Dependently typed 'ZipVector' Applicatives

Question

I've made myself a "ZipVector" style Applicative on finite Vectors which uses a sum type to glue finite vectors to Units which model "infinite" vectors.

data ZipVector a = Unit a | ZipVector (Vector a)
             deriving (Show, Eq)

instance Functor ZipVector where
  fmap f (Unit a)  = Unit (f a)
  fmap f (ZipVector va) = ZipVector (fmap f va)

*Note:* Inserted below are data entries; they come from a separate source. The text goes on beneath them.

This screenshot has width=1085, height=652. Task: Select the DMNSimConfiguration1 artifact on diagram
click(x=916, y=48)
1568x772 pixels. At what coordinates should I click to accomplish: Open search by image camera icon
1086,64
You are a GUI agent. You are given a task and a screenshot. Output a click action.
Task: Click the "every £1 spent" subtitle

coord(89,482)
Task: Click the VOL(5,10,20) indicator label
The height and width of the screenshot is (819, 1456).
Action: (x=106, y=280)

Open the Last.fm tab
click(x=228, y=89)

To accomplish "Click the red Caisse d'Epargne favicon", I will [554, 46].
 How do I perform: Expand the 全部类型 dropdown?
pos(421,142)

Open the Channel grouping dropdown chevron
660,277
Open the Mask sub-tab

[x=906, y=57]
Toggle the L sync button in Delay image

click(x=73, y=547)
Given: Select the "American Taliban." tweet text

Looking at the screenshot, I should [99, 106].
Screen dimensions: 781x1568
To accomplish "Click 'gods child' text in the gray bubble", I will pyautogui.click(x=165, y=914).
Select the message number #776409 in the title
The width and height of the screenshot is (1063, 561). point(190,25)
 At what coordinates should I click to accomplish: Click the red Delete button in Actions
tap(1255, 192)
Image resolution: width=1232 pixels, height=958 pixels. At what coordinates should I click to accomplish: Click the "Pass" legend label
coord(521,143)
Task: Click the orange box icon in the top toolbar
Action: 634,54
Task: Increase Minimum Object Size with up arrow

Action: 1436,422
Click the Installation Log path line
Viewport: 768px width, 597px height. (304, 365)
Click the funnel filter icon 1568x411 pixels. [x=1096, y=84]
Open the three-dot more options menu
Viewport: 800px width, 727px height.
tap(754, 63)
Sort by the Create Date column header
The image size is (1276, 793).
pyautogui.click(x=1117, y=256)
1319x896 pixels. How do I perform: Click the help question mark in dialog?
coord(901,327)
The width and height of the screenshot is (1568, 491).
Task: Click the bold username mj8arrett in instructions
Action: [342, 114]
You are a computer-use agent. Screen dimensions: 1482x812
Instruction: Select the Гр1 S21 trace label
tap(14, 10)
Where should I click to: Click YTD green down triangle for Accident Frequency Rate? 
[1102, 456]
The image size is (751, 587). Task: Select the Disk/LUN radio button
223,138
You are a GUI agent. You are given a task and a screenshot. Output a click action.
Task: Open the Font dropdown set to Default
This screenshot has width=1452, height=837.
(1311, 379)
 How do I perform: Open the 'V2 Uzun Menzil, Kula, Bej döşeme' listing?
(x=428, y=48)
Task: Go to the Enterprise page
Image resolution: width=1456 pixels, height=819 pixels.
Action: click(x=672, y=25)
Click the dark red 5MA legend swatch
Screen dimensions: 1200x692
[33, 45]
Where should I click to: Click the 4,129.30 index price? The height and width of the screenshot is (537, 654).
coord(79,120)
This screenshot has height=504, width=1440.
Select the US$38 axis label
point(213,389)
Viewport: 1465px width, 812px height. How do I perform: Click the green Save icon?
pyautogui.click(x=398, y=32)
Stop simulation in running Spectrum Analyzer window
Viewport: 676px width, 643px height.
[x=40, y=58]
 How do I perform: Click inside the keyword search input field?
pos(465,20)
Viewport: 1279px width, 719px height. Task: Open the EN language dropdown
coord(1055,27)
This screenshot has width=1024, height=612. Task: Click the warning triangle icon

instance Applicative ZipVector where
  pure = Unit
  Unit f   <*> p        = fmap f p
  pf       <*> Unit x   = fmap ($ x) pf
  ZipVector vf <*> ZipVector vx = ZipVector $ V.zipWith ($) vf vx

This will probably be sufficient for my needs, but I idly wanted a "Fixed Dimensional" one modeled on the applicative instances you can get with dependently typed "Vector"s.

data Point d a = Point (Vector a) deriving (Show, Eq)

instance Functor (Point d) where
  fmap f (Point va) = Point (fmap f va)

instance Applicative Point where
  pure = Vector.replicate reifiedDimension
  Point vf <*> Point vx = Point $ V.zipWith ($) vf vx

where the d phantom parameter is a type-level Nat. How can I (if it's possible) write reifiedDimension in Haskell? Moreover, again if possible, given (Point v1) :: Point d1 a and (Point v2) :: Point d2 a how can I get length v1 == length v2 can I get d1 ~ d2?

Answer 1

How can I (if it's possible) write reifiedDimension in Haskell?

Using GHC.TypeLits and ScopedTypeVariables:

instance SingI d => Applicative (Point d) where
  pure = Point . Vector.replicate reifiedDimension
    where reifiedDimension = fromInteger $ fromSing (sing :: Sing d)
  ...

See my answer here for a full example.

Moreover, again if possible, given (Point v1) :: Point d1 a and (Point v2) :: Point d2 a how can I get length v1 == length v2 can I get d1 ~ d2?

With Data.Vector, no. You'd need a vector type that encodes the length in the type. The best you can do is to maintain this yourself and encapsulate it by not exporting the Point constructor.